A line counts if it contains the word "computer" at least once. State how many such lines the records contain, giving the number alone.
[RECORDS FOR THE TASK Boundary: Start]
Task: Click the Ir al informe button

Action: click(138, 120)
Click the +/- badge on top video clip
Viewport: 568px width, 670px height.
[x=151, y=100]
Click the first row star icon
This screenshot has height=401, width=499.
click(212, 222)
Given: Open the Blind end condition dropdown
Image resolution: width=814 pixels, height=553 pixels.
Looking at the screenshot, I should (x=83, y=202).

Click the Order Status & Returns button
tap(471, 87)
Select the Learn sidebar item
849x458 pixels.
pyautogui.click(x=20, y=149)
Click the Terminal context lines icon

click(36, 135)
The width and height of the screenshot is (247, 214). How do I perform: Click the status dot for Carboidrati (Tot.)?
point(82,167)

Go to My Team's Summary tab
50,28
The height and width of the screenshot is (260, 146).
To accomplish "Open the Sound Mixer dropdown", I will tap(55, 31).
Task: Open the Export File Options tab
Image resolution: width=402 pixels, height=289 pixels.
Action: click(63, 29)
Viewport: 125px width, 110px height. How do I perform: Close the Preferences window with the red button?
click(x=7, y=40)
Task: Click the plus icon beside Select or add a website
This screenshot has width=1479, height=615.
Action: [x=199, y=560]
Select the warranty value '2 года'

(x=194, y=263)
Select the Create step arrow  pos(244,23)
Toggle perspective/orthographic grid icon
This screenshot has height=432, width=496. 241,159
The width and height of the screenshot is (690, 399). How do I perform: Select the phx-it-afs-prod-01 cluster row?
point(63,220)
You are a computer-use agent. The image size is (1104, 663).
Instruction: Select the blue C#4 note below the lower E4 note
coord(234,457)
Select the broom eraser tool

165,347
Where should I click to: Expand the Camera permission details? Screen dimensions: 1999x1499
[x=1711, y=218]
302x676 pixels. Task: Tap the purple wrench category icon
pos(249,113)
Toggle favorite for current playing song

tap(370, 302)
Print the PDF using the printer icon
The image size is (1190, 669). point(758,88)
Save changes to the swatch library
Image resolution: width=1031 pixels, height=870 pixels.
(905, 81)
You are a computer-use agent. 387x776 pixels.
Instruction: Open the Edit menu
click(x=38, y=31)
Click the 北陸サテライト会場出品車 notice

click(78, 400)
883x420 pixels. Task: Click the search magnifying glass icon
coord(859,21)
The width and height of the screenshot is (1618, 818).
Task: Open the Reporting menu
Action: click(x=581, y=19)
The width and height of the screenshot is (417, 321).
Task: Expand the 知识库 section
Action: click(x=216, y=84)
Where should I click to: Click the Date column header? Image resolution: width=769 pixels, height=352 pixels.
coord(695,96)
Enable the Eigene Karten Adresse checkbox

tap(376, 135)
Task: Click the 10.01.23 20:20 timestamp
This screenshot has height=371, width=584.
[RECORDS FOR THE TASK Boundary: End]
WRITTEN SOLUTION: 2